1. A method of making a hybrid construction fan blade preform comprising a composite portion (20), a metallic leading edge portion (30) and a seam (40) connecting the composite portion (20) and the metallic leading edge portion (30),

arranging an opening area (22) on one side of the composite material part (20), inserting the metal front edge part (30) into the opening area (22), and sewing and connecting the metal front edge part (30) and the composite material part (20) by using a sewing line (40) to obtain the fan blade preform;

the metallic leading edge portion (30) comprises a metallic solid leading edge (32) and a core region, the composite material portion (20) comprises an open area (22) and a pure composite material region (21);

the method comprises the following steps:

the first step is as follows: determining a blade metal solid leading edge (32), an opening area (22) and a pure composite material area (21) based on a fan blade model with a mixed structure, and meshing the composite material area (21);

the second step is that: designing and preparing a preform part of the composite material corresponding to the open area (22) and the pure composite material area (21);

the third step: inserting the sandwich region of the metal front edge part (30) into the opening region (22) to form composite material prefabricated body sandwich metal, and positioning the prefabricated body;

the fourth step: the metal front edge part (30) and the three-dimensional woven prefabricated body are connected by sewing by using a sewing thread (40);

the grid division characteristics in the first step are as follows:

dividing the blade along the radial direction of the blade according to the adjacent weft yarn spacing dw =10/Mw, and dividing the blade along the chord direction of the blade according to the adjacent warp yarn spacing dj =10/Mj, wherein Mw is the weft yarn arrangement density, Mj is the warp yarn arrangement density, the grid is positioned in a composite material sandwich metal area to be defined as an open area (22), and the grid is positioned in a pure composite material area to be defined as a pure composite material area (21);

the second step specifically comprises:

(1) the prefabricated body adopts a three-dimensional woven structure with interlayer connection;

(2) determining the interweaving times of the yarns at the corresponding positions in the opening area (22) and the pure composite material area (21) according to the number of the grid intersections of the opening area (22) and the pure composite material area (21), wherein each grid intersection corresponds to one interweaving;

(3) the pure composite material area (21) is of an integral structure corresponding to the prefabricated body, and all layers in the penetrating thickness direction are connected by yarns to form a whole;

(4) the opening area (22) is divided into an upper part and a lower part corresponding to the prefabricated body, and no fiber penetrates between the two parts to form an opening, so that the metal sandwich can be arranged between the upper part and the lower part of the prefabricated body;

(5) part or all of the yarns of the preform in the open area (22) originate from the preform in the pure composite area (21);

2. The method for producing a hybrid fan blade preform as defined in claim 1 wherein step (1) employs a three-dimensional woven structure having the same number of warp and weft yarn layers.

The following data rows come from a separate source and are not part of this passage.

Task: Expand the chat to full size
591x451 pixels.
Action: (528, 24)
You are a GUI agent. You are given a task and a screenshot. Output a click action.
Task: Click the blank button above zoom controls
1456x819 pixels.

3. The method for manufacturing a hybrid fan blade preform according to claim 1, wherein in step (5) the open area (22) preform yarn is derived from a pure composite region (21) preform inside yarn.

4. Method for producing a hybrid fan blade preform according to claim 1, characterised in that the sandwich region of the metal leading edge portion (30) is provided with a plurality of through holes (31).

5. The method of manufacturing a hybrid fan blade preform as defined in claim 1 wherein the fourth step is a combination of radial and chordwise seams, wherein the seams are radially sewn near the metal leading edge and chordwise seams are sewn in regions away from the metal leading edge.

6. A hybrid construction fan blade preform, characterized in that the blade preform is produced by the method of any of claims 1-5.